Le entregó un sobre. Maliánov lo tomó en silencio y extrajo de él un trozo de papel. En su pecho bramaron horribles, furiosos sentimientos hacia todos los parientes del mundo, y en especial hacia esa Zina o Zoia.
Pero resultó que no era una prima tercera. Con grandes letras apresuradas, las líneas torcidas hacia uno y otro lado, Irina había escrito: «¡Dímochka! Esta es Lida Ponomariova, mi mejor amiga de la escuela. Yo te hablé de ella. Sé amable, no le gruñas. No se quedará mucho. Todo va bien. Ella te lo contará. Besos, yo».
Maliánov lanzó un largo aullido silencioso, cerró los ojos y los abrió de nuevo. Pero sus labios esbozaban una sonrisa maquinal, amistosa.

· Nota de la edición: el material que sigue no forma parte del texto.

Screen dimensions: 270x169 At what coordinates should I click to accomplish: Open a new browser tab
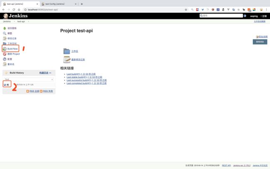point(82,4)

— Qué bien — dijo con tono amigable, negligente—. Pase, Lida, por favor. Perdone mi aspecto. El calor, sabe.
Debe de haber habido algo raro en su recepción, porque el hermoso rostro de Lida adquirió una expresión de desconcierto, y por algún motivo volvió la cabeza y miró el rellano, como si de pronto se preguntase si el lugar que buscaba era ese.
— Vamos, déjeme entrar su maleta — dijo Maliánov con rapidez—. Entre, entre, no sea tímida. Puede colgar su chaqueta aquí. Esta es nuestra habitación principal, aquí trabajo, y está es la de Bóbchik. Será la suya. ¿Tal vez quiere darse una ducha?
Oyó un cloqueo nasal que llegaba de la otomana.
— Perdón — dijo—. Póngase cómoda, enseguida estaré con usted.
Tomó el teléfono y oyó que Weingarten repetía con extraña voz monótona:
— Dmitri, Dmitri, oh Dmitri, ven al teléfono, Dmitri.
—¡Hola! Val, escucha…
—¡Dmitri! — gritó Weingarten—. ¿Eres tú?
Maliánov se asustó.
—¿Por qué gritas? Acabo de recibir una visita, perdóname. Te llamaré más tarde.
—¿Quién? ¿Quién es el visitante? — preguntó Weingarten con voz inhumana.
Maliánov sintió un estremecimiento. Val ha enloquecido. Qué día.
— Val — dijo con gran calma—. ¿Qué sucede? Ha llegado una mujer. Una amiga de Irina.
—¡Hijo de puta! — dijo Weingarten, y colgó.